#### EXERCISE INSTRUCTIONS
With pictures omitted, the line containing "Click the BORN PINK album cover image" and all later lines of the records below are to be restated word for word.

#### INFORMATION SHOWN
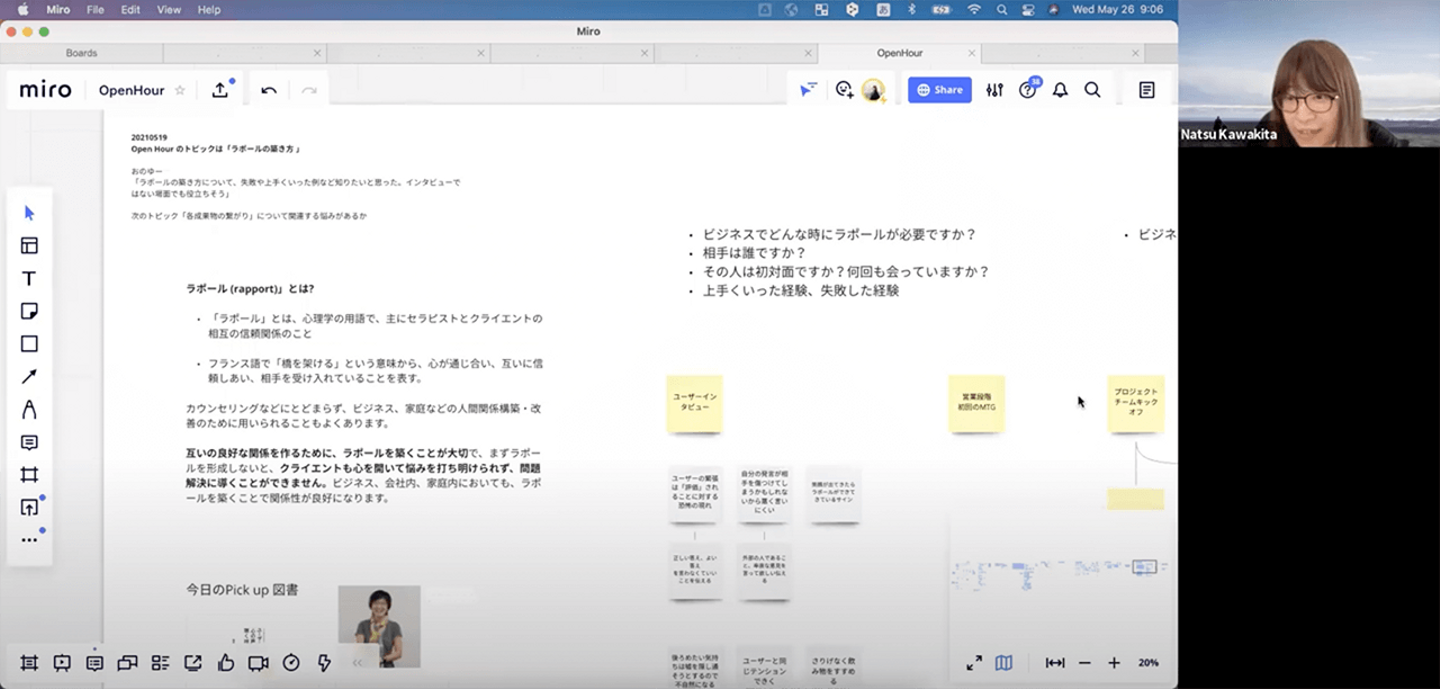Open the Edit menu in menu bar
This screenshot has height=689, width=1440.
[130, 9]
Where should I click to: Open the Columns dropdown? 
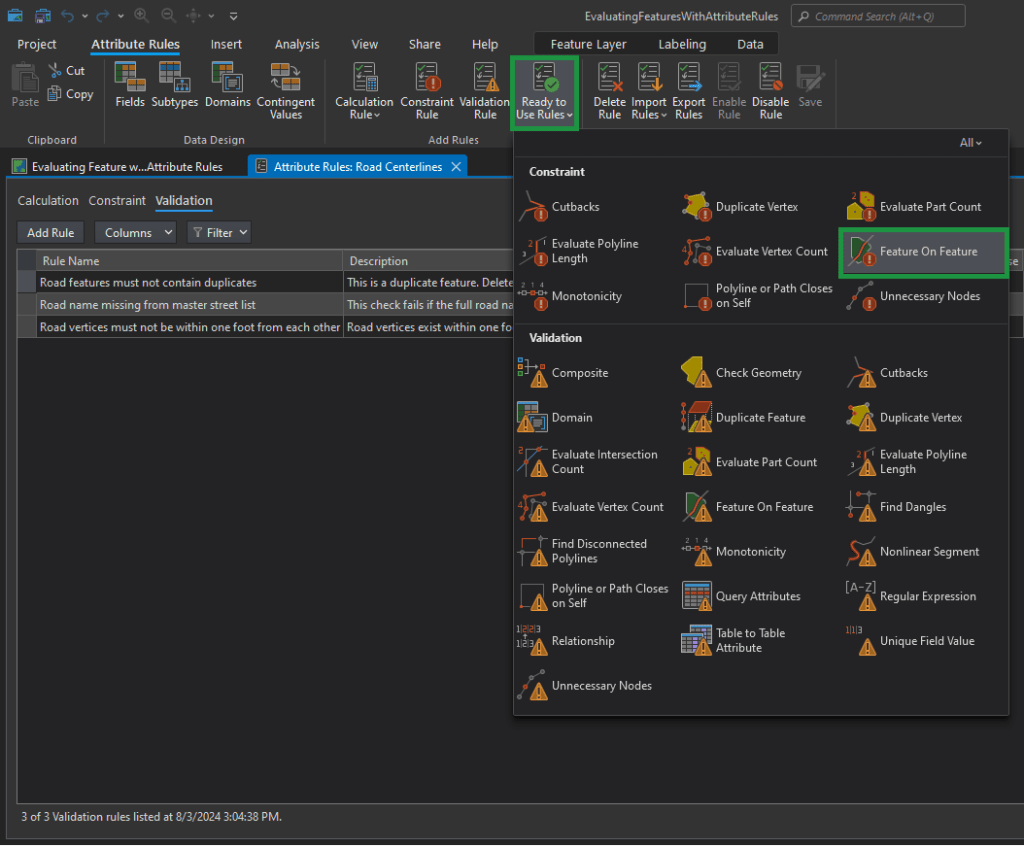135,233
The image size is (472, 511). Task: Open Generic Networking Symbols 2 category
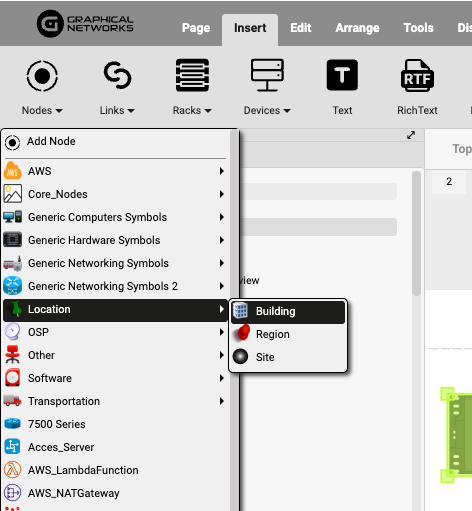click(x=115, y=286)
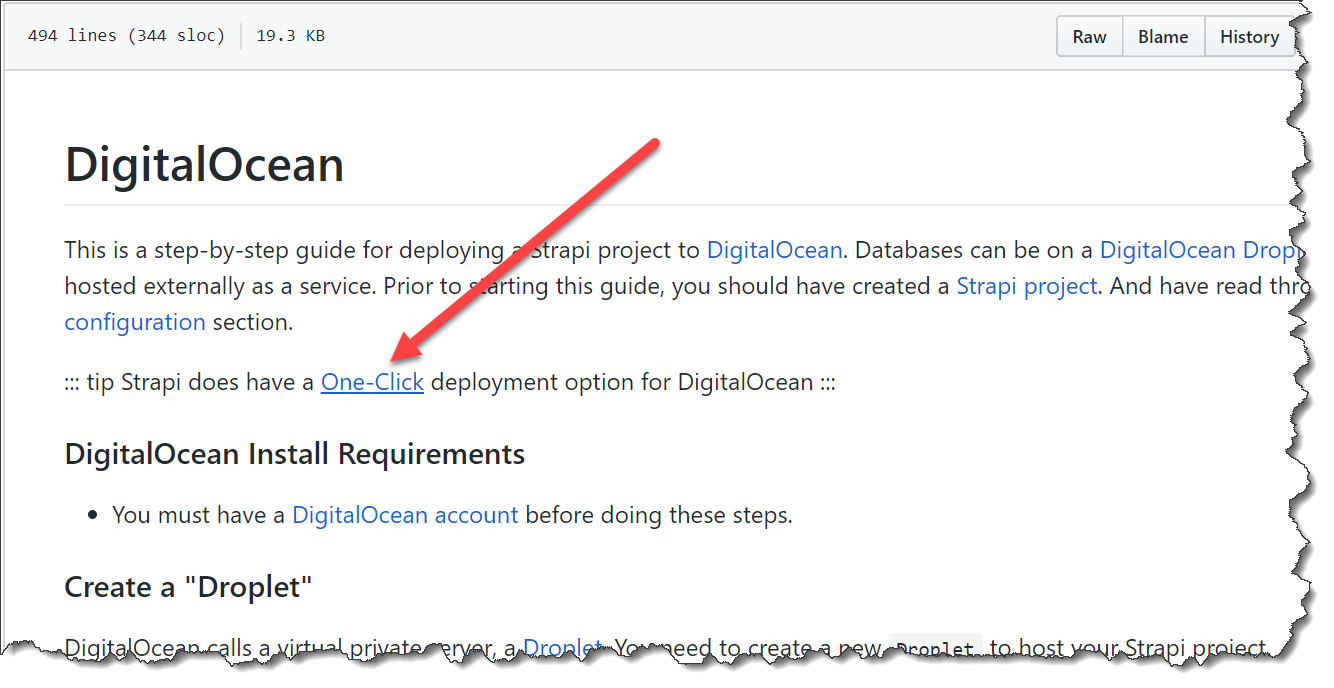Click the DigitalOcean page heading
Screen dimensions: 1334x688
(204, 164)
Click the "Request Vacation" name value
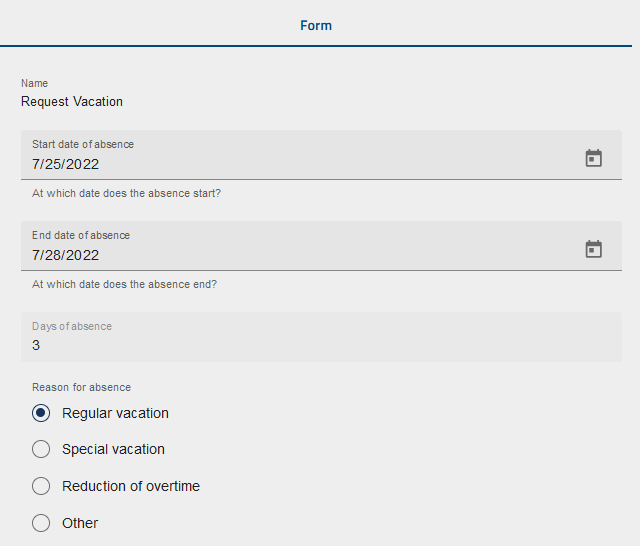Viewport: 640px width, 546px height. 72,101
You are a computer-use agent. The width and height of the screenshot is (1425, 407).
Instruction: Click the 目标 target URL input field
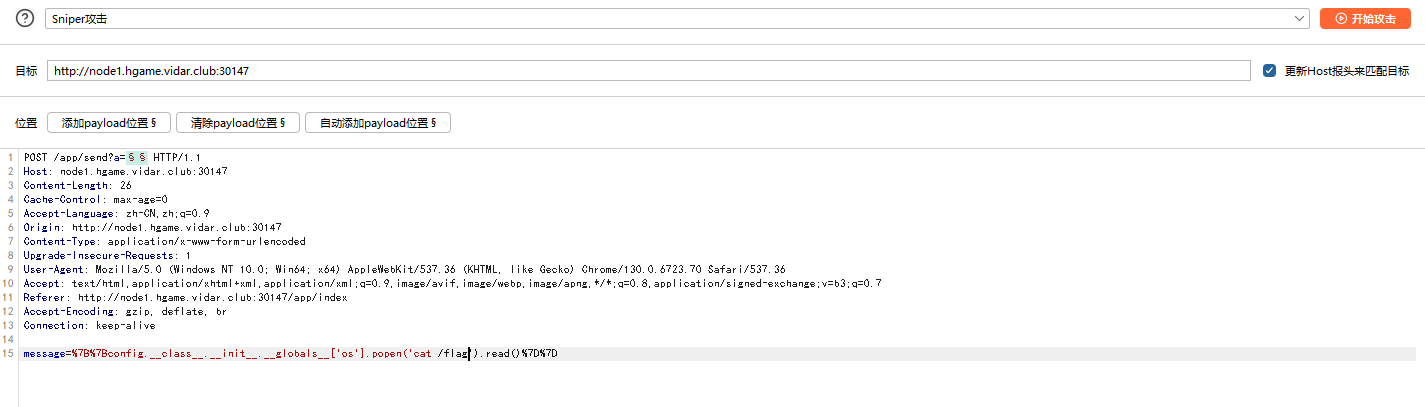(649, 71)
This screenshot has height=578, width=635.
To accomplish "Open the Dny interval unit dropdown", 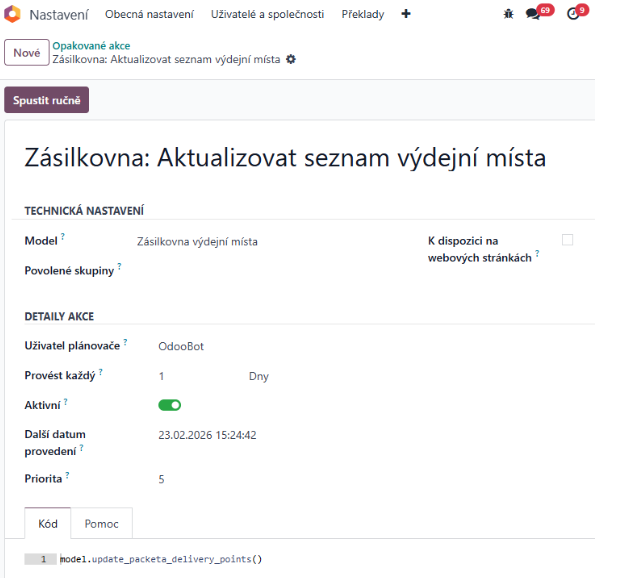I will pos(258,377).
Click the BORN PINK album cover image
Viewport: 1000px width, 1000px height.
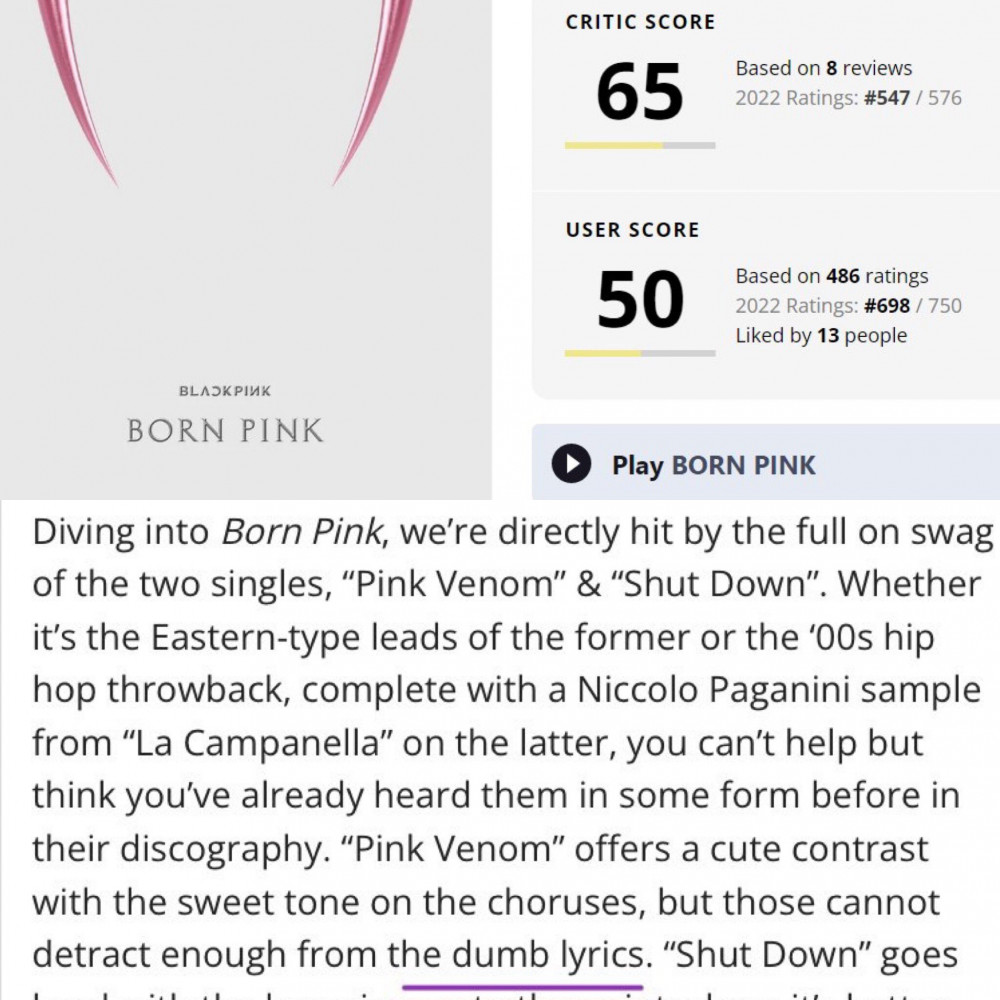[x=246, y=249]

#### REPLY
Click the BORN PINK album cover image
Viewport: 1000px width, 1000px height.
[x=246, y=249]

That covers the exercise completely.